В полночь Паркер, скорчившись, затаился в кустах у дороги на Нью-Мексико, глядя, как на трассе догорает танк. Пламя освещает белый пунктир, вдоль которого он следовал от самого Тусона. Взрыв был виден за две мили – белое полотнище жаркого света, превратившее бледные сучья обнаженных деревьев на фоне ночного неба в фотонегатив: угольные ветви на магниевом небе.

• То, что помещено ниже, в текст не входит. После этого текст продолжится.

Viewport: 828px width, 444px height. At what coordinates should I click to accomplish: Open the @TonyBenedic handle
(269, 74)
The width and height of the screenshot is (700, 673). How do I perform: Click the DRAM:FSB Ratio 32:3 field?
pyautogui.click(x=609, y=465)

Многие беженцы были вооружены.

В кислотных дождях Залива дымились кострами их мусорные города. Поселения эти возникли в Техасе благодаря тому шаткому нейтралитету, который штату удавалось сохранять на фоне попыток калифорнийского сепаратизма.

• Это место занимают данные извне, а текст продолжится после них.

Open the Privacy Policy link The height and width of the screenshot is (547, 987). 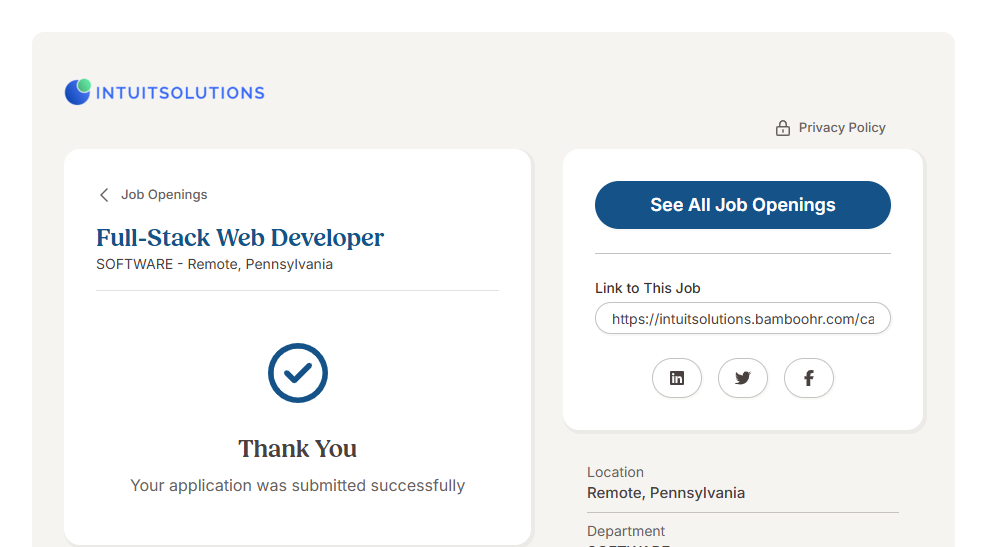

Сооруженные из фанеры и картона, листов парусящего пластика и остовов мертвых автомобилей, городки эти носили идиотские фарсовые названия вроде Батут-Таун или Конфетка, а их территории непрестанно дрейфовали в переменчивых ветрах теневой экономики.

Федеральные войска и войска штатов, регулярно прочесывавшие поселения изгоев, редко находили хоть что-нибудь. Но после каждой такой экспедиции на перекличке несколько человек не отзывалось. Кто-то продавал свое оружие и жег форму, другие же слишком близко подходили к той контрабанде, которую их посылали искать.

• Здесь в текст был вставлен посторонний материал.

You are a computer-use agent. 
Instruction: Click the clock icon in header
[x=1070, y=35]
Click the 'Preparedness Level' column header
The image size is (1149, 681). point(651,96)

Через три месяца Паркер решил, что надо выбираться, но обеспечить безопасный переход через армейские кордоны мог только товар. Удача ему улыбнулась чисто случайно. Однажды вечером, огибая завесу сального кухонного дыма, низко висевшую над Джунглями, он споткнулся и едва не упал на труп. Тело женщины лежало в русле пересохшего ручья. Мухи поднялись было сердитым облаком, но потом сели, не обращая на него внимания. На женщине была кожаная куртка, а по ночам Паркер отчаянно мерз. Покопавшись в свалке вдоль бывшего ручья, он отыскал длинную палку.

В спине куртки, прямо под левой лопаткой, зияло аккуратное круглое отверстие, словно проткнутое карандашом. Подкладка куртки, когда-то красная, теперь совершенно почернела, стала жесткой и блестящей от запекшейся крови. Подцепив куртку на конец палки, он отправился на поиски воды.

Куртку Паркер так и не постирал: в левом кармане нашлась почти унция кокаина, аккуратно завернутая в полиэтилен и прозрачную хирургическую пленку. А в правом оказались пятнадцать ампул мегациллина-Д и десятидюймовый кнопочный нож с роговой рукоятью. Антибиотик стоил вдвое дороже кокаина.

Нож он всадил в гнилую колоду, пропущенную сборщиками топлива из Джунглей, и повесил на него куртку, которую, стоило ему отойти, тут же облепили мухи.

Той же ночью в баре с рифленой жестяной крышей, ожидая появления одного из «юристов», которые устраивали проходы через кордоны, он впервые в жизни опробовал модуль ПСВ. Аппарат был огромен, весь из неона и хрома, и владелец очень им гордился: толстяк собственноручно помогал потрошить грузовик.

«Если хаос девяностых годов отражает радикальное смещение в парадигмах визуальной грамотности, а именно окончательный отход от традиций доголографического общества Ласко и Гутенберга, то чего следует ожидать от этой новейшей технологии с ее обещаниями дискретного кодирования и последовательной реконструкции всей шкалы сенсорного восприятия?»

Роубук и Пирхэл.

Новейшая история Америки: Системный обзор

Скоростная перемотка сквозь бормочущее не-время стертой записи в…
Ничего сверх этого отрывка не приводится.